Plus de 100 artistes réunis à Yaoundé pour dire “Stop à Boko Haram”

Le spectacle a démarré aux environs de 16H00 (15H00 GMT) sur l’esplanade du Musée national, devant plus de plus de 2000 personnes.

Plus de 100 chanteurs, comédiens et humoristes devaient se succéder sur la scène jusque tard dans la soirée.
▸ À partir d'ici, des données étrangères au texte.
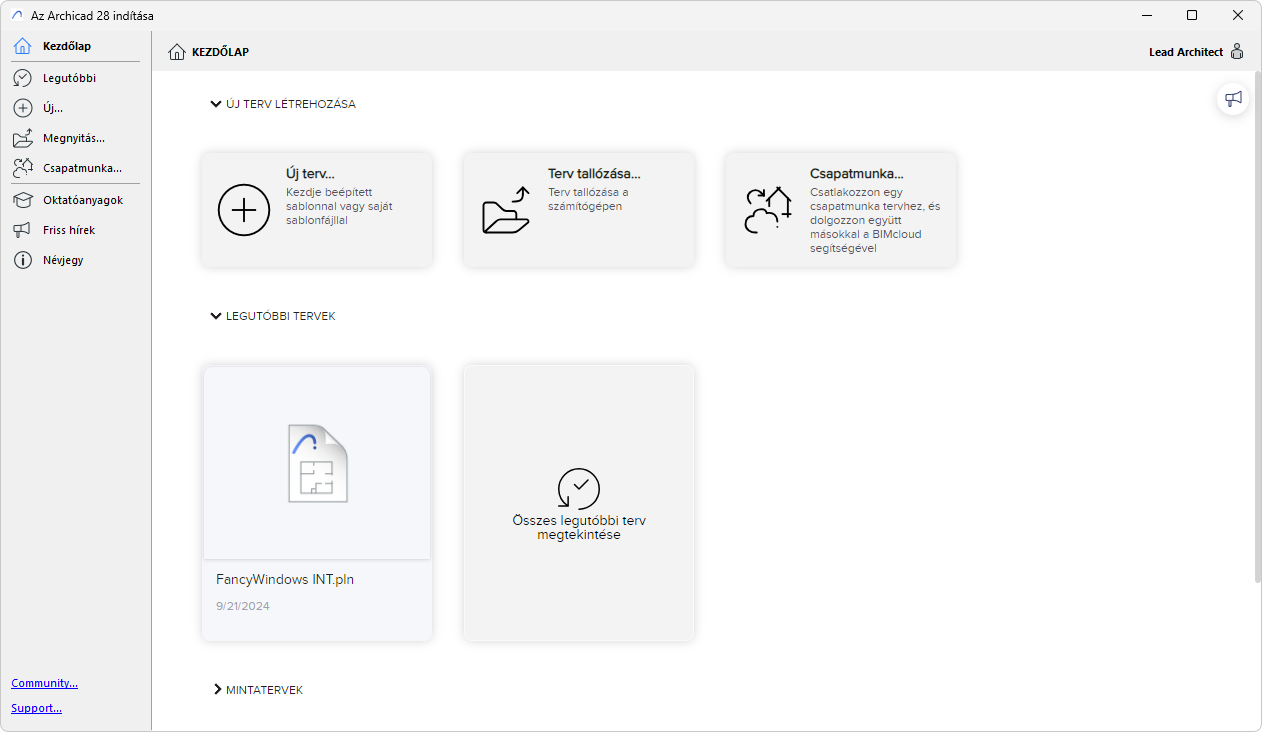
Task: Click the Oktatóanyagok graduation cap icon
Action: point(23,200)
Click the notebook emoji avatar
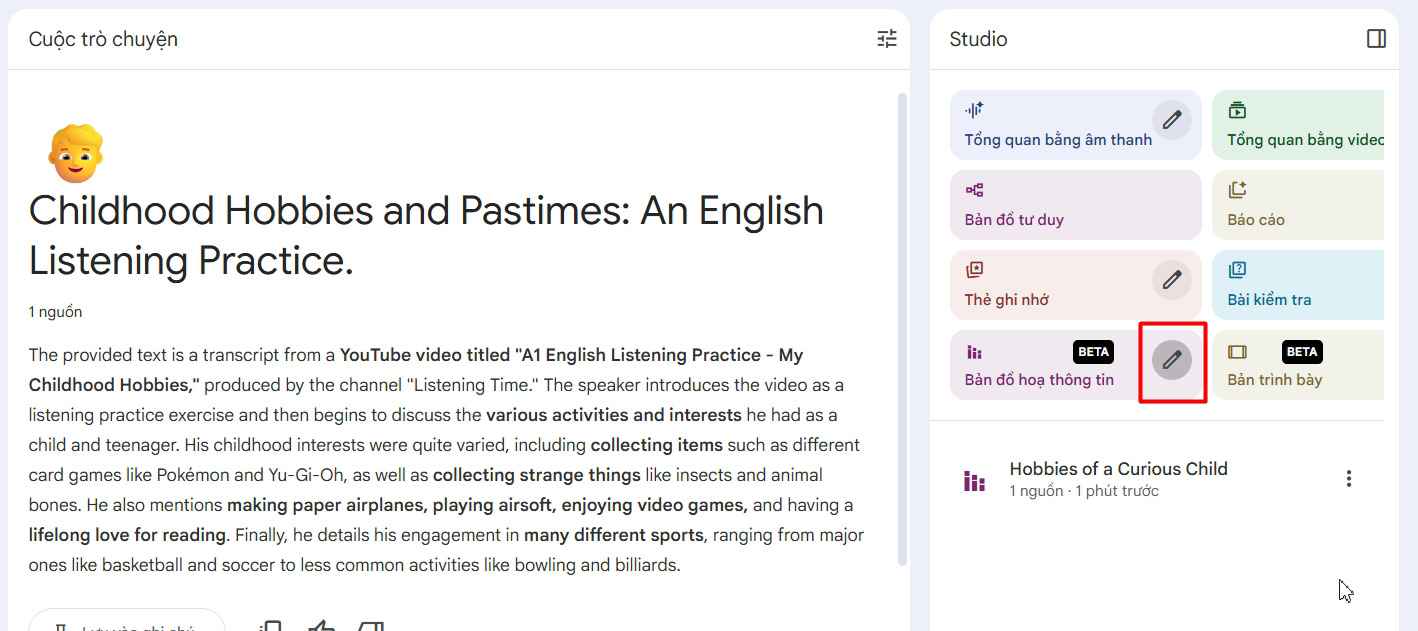This screenshot has height=631, width=1418. coord(75,153)
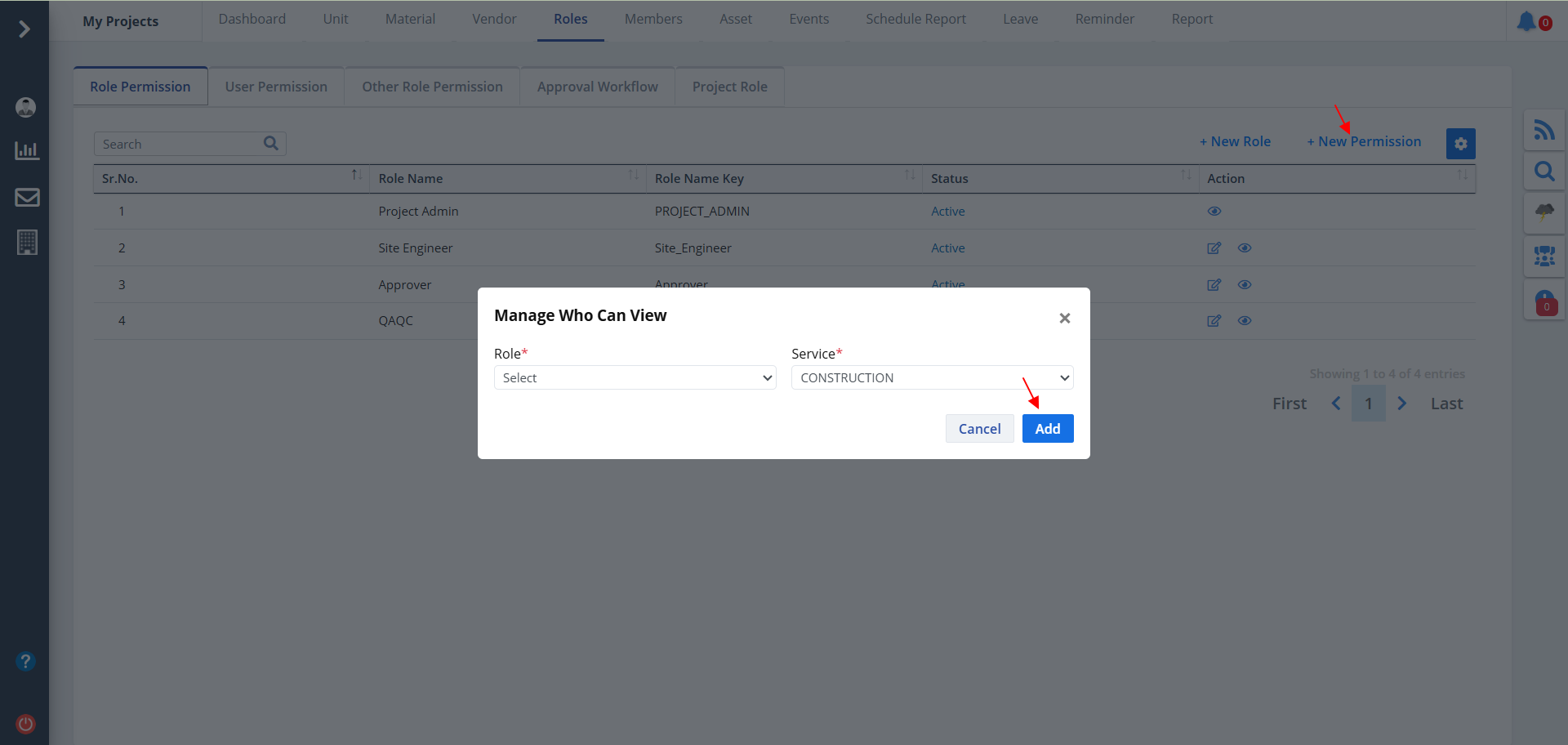The height and width of the screenshot is (745, 1568).
Task: Expand the left sidebar with arrow chevron
Action: (24, 29)
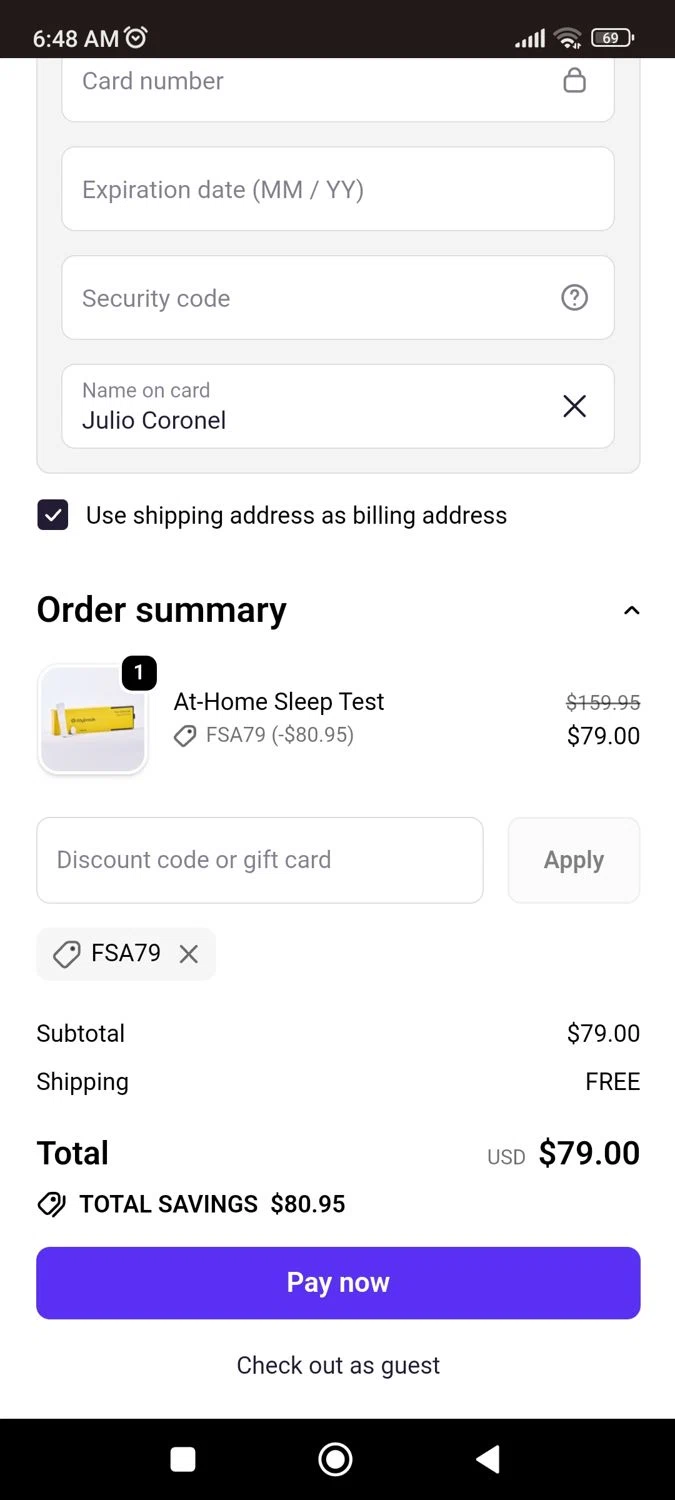The width and height of the screenshot is (675, 1500).
Task: Clear the name on card field
Action: click(574, 406)
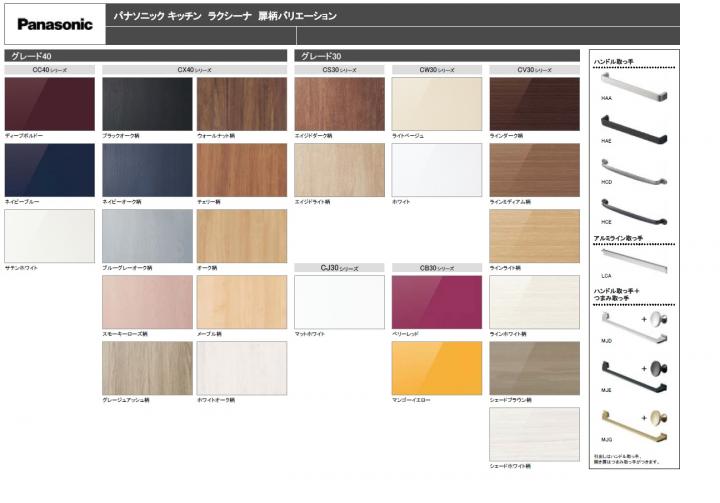Open the CB30 series header
Viewport: 720px width, 503px height.
point(437,268)
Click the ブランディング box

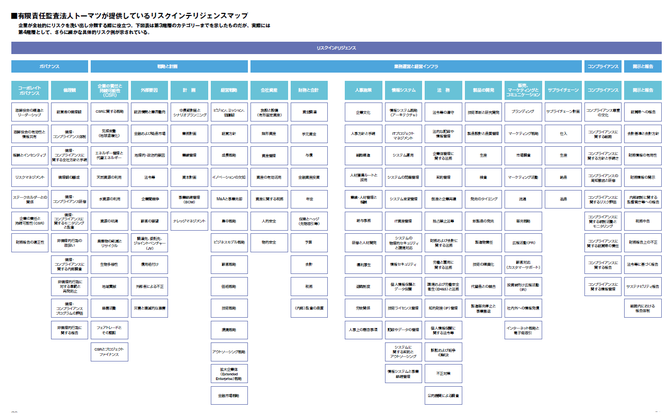click(521, 111)
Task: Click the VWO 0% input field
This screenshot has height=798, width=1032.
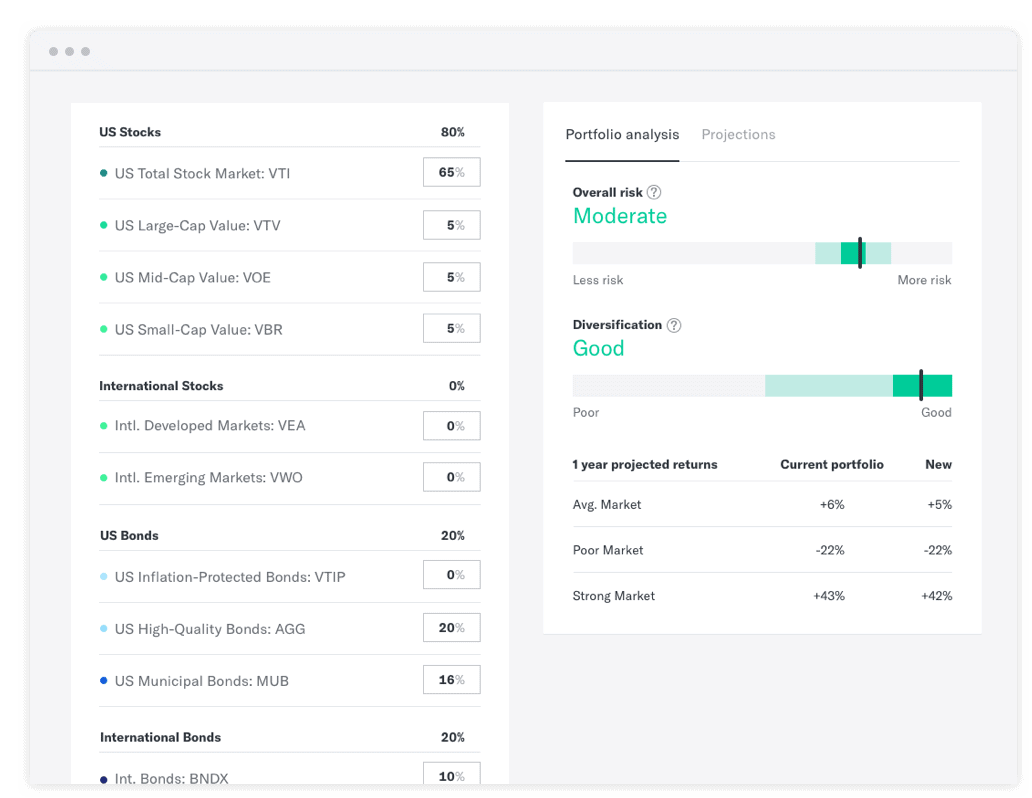Action: (x=451, y=477)
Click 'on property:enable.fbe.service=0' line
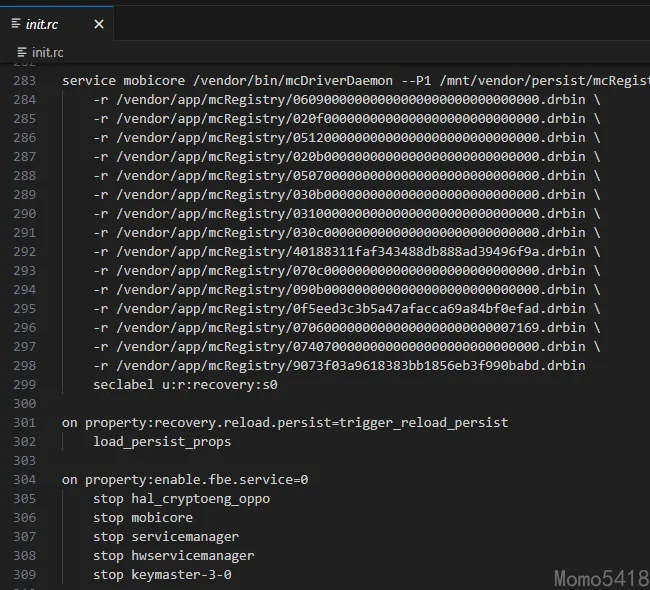The width and height of the screenshot is (650, 590). tap(185, 479)
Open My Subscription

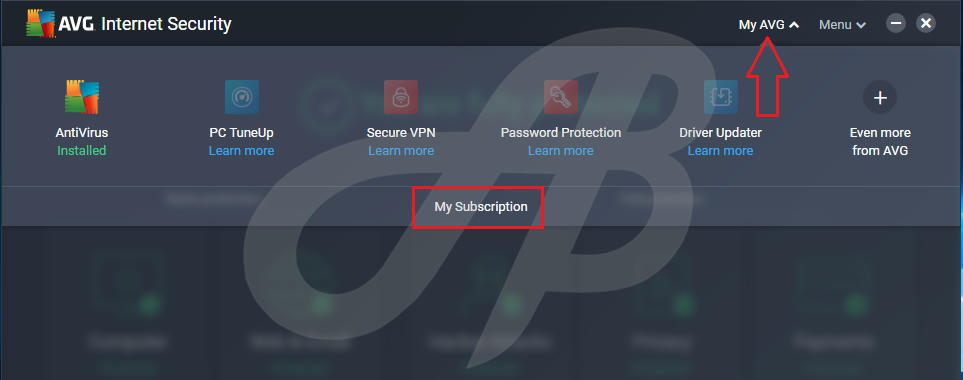point(481,207)
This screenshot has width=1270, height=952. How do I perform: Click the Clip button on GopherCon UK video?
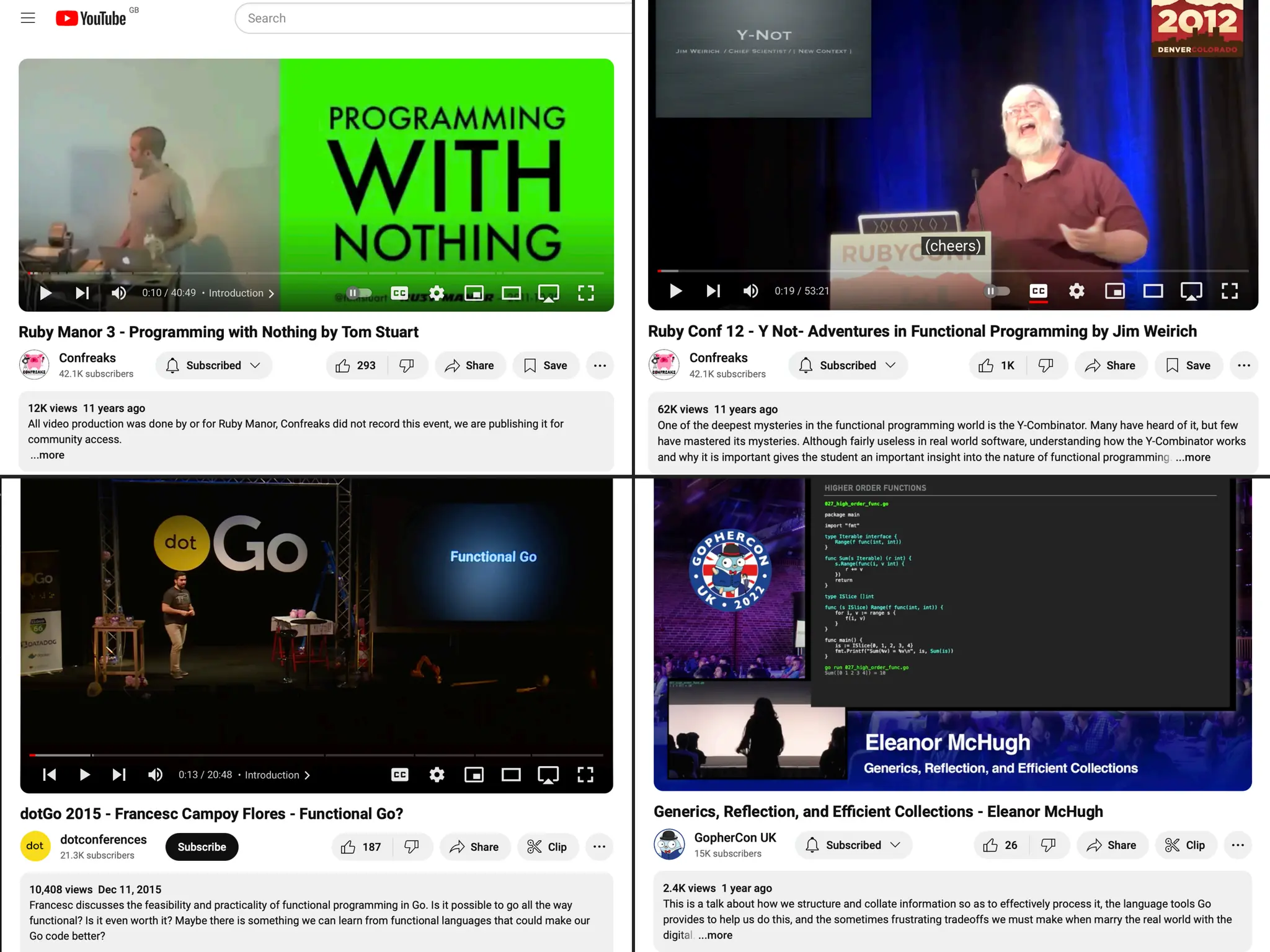point(1185,845)
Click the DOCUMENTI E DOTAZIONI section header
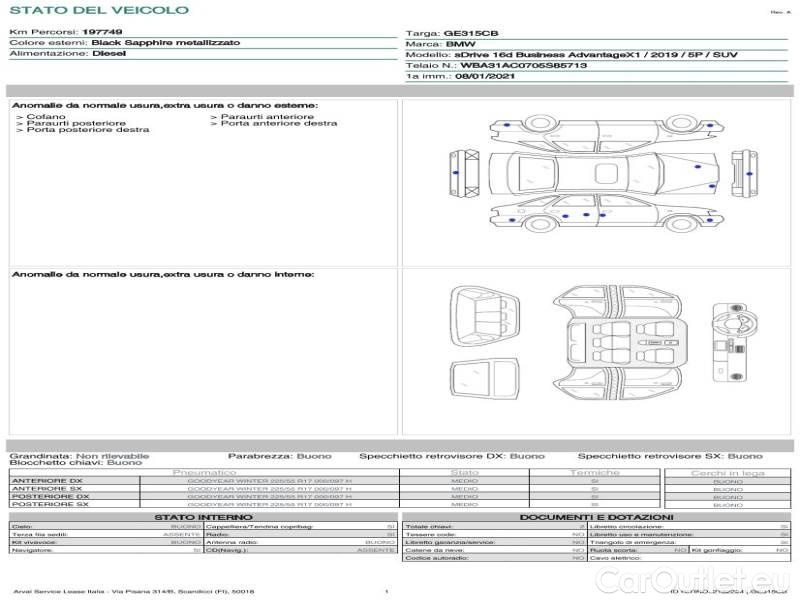Image resolution: width=800 pixels, height=600 pixels. click(597, 517)
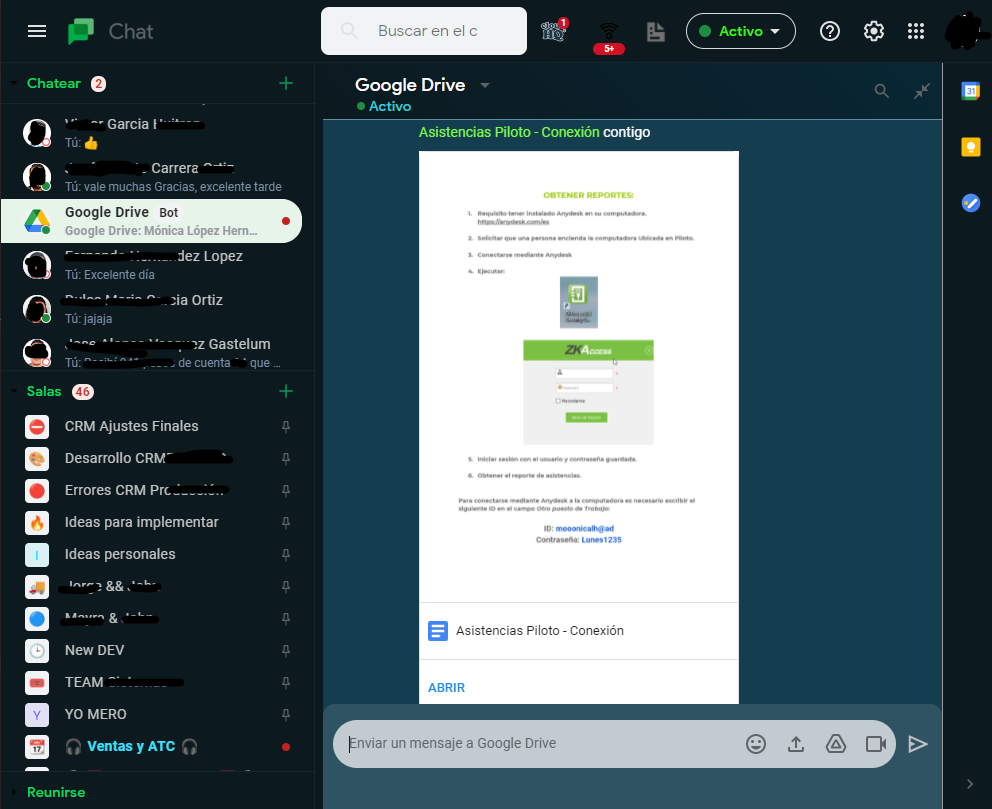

“Stop à Boko Haram”, pouvait-on lire sur une affiche géante accrochée sur la scène.

Il s’agit d'”un grand spectacle de mobilisation en faveur des forces de défense (camerounaises) engagées au front contre la nébuleuse Boko Haram”, a indiqué le maître de cérémonie, à l’ouverture de l’événement.

Cette initiative vise aussi à soutenir “toutes les victimes de cette guerre infâme qui nous est imposée”, a-t-il ajouté.

“Boko Haram dehors. Sortez, sortez!”, a chanté l’un des artistes, Prince André, qui interprétait une chanson intitulée “Non à Boko Haram”.

“Je me pose toujours la question : qui finance Boko Haram?”, a-t-il demandé, affirmant que les membres de la secte “sont armés jusqu’aux dents”.

L’entrée du spectacle était gratuite, mais les organisateurs ont invité le public à participer à une collecte de fonds pour les populations de l’Extrême-nord, victimes des assauts de Boko Haram, et les soldats camerounais déployés dans cette région.

Depuis plusieurs semaines, les médias officiels camerounais ne cessent d’annoncer des collectes dans les régions et les départements.

Un comité gouvernemental a été créé pour assurer une gestion “transparente” de ces fonds. Les Camerounais ont déjà versé des contributions chiffrées à 2,1 milliards de FCFA (plus de 3 millions d’euros), a récemment annoncé ce comité.

Plusieurs centaines de tonnes de denrées alimentaires ont également été remises à l’armée pour les soldats déployés sur le terrain.

Le Cameroun a officiellement engagé le 1er août 2014 la guerre contre Boko Haram. La région de l’Extrême-Nord du Cameroun a été le théâtre de nombreuses attaques du groupe islamiste. Deux soldats camerounais y ont été tués lors d’une attaque mi-mai.

Les islamistes nigérians, qui ont subi de sévères revers depuis le déclenchement début février d’une offensive terrestre régionale – à laquelle participent les armées tchadienne et nigérienne-, conservent néanmoins des positions le long de la frontière camerouno-nigériane, dans la forêt de Sambisa et dans les monts Mandara.